Technical information
- Licensing authority: FCC
- Facility ID: 20725
- Class: B1
- ERP: 3,000 watts
- HAAT: 174 meters (571 ft)
- Transmitter coordinates: 42°38′10.4″N 78°42′59.6″W﻿ / ﻿42.636222°N 78.716556°W

Links
- Public license information: Public file; LMS;
- Website: Air1.com

= WBWA =

WBWA (89.9 FM) is a radio station in Buffalo, New York, broadcasting contemporary worship music from the Air 1 network without local deviation outside of station identification. It is owned by the Educational Media Foundation. Unlike most Buffalo stations, its signal is mostly audible only in the Southtowns, and has no over-the-air availability across Lake Ontario into the Greater Toronto Area; a weak signal and adjacent-channel interference from public radio stations WNJA and WPSX make the station inaudible in most of the western Southern Tier.

==History==
The station signed on in 1989 as WFBF under the ownership of Family Stations, carrying its Family Radio network.
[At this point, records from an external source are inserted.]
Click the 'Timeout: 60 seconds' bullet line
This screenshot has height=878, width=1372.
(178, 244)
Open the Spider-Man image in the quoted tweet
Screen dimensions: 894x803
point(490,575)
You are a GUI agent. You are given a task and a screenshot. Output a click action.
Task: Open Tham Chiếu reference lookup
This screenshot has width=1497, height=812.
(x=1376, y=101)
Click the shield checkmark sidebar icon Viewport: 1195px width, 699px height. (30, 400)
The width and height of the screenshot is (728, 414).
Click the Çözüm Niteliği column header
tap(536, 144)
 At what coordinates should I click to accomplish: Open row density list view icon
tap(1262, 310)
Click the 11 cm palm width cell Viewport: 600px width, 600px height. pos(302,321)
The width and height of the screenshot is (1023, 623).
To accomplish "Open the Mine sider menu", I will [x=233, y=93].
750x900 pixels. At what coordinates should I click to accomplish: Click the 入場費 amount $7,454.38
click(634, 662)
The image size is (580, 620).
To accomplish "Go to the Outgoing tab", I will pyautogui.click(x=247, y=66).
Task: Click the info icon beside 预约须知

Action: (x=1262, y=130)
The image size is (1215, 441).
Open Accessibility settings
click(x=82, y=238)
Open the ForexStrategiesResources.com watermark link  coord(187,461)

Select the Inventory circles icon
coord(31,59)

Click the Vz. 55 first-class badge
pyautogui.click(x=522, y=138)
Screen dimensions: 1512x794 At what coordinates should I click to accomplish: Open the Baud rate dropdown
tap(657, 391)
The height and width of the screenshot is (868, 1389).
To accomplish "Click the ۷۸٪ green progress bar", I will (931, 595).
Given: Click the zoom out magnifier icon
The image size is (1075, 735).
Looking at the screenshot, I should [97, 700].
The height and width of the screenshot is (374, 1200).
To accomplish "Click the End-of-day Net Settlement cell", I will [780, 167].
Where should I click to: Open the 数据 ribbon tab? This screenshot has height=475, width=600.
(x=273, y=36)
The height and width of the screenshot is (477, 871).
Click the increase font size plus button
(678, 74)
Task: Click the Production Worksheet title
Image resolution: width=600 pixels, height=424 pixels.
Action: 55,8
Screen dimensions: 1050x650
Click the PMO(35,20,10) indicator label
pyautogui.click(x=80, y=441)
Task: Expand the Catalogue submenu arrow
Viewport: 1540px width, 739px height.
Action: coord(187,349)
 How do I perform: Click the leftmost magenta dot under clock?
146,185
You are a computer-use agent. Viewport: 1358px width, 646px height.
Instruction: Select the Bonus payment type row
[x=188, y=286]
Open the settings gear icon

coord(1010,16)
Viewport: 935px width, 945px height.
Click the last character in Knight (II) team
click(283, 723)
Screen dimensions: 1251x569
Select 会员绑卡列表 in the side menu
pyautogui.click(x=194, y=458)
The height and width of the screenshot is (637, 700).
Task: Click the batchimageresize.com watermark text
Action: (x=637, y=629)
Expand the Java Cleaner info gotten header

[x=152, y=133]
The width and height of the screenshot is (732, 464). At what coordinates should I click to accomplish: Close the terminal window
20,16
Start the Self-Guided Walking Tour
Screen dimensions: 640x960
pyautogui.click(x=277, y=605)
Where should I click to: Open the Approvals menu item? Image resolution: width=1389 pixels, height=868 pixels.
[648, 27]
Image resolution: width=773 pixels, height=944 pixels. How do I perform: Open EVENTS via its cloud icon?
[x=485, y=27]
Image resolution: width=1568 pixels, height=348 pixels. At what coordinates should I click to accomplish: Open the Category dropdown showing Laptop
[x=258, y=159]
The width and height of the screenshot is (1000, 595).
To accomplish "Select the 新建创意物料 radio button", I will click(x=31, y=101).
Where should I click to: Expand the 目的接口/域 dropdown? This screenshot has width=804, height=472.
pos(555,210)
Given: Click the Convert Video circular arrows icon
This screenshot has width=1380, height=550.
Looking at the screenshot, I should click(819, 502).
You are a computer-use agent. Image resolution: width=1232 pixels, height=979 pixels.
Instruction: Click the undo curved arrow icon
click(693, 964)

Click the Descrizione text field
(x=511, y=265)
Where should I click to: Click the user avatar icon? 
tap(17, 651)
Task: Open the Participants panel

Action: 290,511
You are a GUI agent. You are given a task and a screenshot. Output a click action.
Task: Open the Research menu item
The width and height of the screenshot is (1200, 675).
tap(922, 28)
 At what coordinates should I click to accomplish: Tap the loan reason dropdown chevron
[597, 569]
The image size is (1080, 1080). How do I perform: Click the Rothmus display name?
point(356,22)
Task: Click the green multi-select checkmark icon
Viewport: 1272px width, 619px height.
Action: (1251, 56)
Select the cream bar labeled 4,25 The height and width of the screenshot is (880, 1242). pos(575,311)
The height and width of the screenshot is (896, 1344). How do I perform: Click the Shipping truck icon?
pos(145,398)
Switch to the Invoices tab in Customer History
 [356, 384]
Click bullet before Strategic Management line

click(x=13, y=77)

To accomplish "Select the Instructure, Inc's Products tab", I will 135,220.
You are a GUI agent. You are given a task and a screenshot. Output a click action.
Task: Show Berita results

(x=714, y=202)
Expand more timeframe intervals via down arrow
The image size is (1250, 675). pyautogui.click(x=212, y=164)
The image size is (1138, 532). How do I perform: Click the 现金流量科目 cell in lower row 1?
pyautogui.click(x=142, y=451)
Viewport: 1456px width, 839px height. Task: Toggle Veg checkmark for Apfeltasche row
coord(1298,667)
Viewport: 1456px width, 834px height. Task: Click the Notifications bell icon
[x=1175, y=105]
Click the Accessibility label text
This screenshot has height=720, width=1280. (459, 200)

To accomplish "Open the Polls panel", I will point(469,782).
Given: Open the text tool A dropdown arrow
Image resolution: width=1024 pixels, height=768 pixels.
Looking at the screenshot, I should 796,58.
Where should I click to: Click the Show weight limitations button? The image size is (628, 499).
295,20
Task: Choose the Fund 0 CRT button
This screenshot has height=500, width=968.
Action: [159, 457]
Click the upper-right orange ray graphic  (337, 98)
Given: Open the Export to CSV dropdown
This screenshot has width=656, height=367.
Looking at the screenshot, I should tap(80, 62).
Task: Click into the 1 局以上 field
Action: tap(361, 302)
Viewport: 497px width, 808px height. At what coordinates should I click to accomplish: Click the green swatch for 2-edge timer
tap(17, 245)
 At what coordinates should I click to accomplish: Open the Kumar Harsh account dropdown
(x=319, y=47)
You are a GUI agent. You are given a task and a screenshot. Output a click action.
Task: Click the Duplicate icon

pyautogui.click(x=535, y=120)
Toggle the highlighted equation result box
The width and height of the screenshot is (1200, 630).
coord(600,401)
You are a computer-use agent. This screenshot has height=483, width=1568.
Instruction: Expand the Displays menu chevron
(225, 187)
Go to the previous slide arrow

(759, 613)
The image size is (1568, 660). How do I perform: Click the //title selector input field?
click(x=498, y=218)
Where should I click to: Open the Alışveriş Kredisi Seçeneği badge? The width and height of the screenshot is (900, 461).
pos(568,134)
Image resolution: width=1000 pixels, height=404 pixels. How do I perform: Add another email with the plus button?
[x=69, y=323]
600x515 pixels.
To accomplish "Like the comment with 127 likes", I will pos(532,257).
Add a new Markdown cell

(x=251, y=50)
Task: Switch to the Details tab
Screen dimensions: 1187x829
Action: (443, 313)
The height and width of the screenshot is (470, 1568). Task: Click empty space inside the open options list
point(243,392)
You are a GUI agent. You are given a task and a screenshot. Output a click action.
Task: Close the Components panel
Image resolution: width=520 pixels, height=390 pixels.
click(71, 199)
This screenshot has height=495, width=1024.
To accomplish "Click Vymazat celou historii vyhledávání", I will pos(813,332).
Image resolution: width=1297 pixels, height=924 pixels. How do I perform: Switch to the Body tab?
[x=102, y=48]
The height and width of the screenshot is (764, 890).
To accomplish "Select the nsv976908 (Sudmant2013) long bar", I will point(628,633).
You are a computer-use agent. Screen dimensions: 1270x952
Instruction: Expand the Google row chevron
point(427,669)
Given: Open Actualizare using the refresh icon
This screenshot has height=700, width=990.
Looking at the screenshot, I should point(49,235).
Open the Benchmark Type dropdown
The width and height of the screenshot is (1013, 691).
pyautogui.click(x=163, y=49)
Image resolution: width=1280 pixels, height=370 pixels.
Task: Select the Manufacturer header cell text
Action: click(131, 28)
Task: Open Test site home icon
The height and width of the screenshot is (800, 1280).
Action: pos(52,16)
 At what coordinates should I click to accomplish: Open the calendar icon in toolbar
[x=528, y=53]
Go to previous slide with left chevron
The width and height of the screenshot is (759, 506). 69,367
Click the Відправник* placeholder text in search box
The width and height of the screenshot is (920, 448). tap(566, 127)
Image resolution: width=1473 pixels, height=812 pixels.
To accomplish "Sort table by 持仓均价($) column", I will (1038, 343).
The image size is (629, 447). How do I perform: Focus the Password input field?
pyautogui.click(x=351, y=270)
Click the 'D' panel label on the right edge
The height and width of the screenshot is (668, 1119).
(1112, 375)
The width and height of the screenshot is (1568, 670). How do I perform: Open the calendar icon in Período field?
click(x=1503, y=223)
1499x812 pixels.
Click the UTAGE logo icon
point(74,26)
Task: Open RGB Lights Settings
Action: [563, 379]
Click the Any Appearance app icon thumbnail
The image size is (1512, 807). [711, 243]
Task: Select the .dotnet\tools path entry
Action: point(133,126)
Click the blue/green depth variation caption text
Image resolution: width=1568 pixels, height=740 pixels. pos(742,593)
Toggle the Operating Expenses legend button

In September 2019, Family Stations came to terms with the Educational Media Foundation to sell four stations, including WFBF, to that organization. Upon the sale's closing on November 22, 2019, the station became the Buffalo market's K-Love affiliate, and the station changed its call sign to WBKV.

In June 2023, EMF filed to move the callsign WBKV to WTSS (102.5 FM), which it was in the process of acquiring from Audacy, Inc.; the 89.9 facility was repurposed as Air1 station WBWA on June 16.